Supplied information below:
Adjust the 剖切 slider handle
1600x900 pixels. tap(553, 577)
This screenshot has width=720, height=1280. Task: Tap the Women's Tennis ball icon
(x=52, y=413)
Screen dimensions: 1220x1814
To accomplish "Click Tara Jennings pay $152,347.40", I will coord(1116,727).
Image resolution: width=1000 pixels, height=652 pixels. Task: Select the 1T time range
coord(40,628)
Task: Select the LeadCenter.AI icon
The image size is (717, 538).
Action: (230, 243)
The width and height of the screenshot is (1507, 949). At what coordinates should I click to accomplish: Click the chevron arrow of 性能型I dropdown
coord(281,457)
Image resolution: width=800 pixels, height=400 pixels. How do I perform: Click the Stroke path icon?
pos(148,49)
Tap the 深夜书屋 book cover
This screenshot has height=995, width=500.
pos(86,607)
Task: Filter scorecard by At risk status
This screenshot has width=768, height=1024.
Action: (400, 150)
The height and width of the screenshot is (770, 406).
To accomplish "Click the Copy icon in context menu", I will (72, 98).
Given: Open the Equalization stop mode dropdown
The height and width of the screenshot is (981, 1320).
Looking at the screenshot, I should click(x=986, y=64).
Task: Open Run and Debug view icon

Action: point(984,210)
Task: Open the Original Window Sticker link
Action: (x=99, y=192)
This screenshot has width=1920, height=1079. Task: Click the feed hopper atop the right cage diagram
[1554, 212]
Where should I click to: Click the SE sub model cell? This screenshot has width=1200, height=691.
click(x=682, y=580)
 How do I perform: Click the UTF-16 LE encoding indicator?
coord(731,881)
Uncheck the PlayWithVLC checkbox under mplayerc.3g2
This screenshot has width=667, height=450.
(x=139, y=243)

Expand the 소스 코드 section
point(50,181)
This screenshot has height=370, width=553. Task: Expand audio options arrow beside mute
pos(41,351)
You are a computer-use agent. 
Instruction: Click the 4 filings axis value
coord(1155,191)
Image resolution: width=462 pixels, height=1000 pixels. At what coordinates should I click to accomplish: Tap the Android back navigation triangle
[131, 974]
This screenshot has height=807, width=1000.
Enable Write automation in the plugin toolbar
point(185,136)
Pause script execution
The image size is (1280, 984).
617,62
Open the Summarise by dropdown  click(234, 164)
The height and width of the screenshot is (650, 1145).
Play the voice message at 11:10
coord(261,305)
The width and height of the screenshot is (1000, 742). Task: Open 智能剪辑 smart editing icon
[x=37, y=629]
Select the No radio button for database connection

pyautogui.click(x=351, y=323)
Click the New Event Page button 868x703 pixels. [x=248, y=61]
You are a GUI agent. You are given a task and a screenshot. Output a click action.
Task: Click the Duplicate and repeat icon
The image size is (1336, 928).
End of Supplied information.
▸ What the exercise asks
Could you set down exactly the lines from the one containing "This screenshot has height=807, width=1000." through the last line of the records above, both included?

▸ Completed exercise
This screenshot has height=807, width=1000.
Enable Write automation in the plugin toolbar
point(185,136)
Pause script execution
The image size is (1280, 984).
617,62
Open the Summarise by dropdown  click(234, 164)
The height and width of the screenshot is (650, 1145).
Play the voice message at 11:10
coord(261,305)
The width and height of the screenshot is (1000, 742). Task: Open 智能剪辑 smart editing icon
[x=37, y=629]
Select the No radio button for database connection

pyautogui.click(x=351, y=323)
Click the New Event Page button 868x703 pixels. [x=248, y=61]
You are a GUI agent. You are given a task and a screenshot. Output a click action.
Task: Click the Duplicate and repeat icon
The image size is (1336, 928).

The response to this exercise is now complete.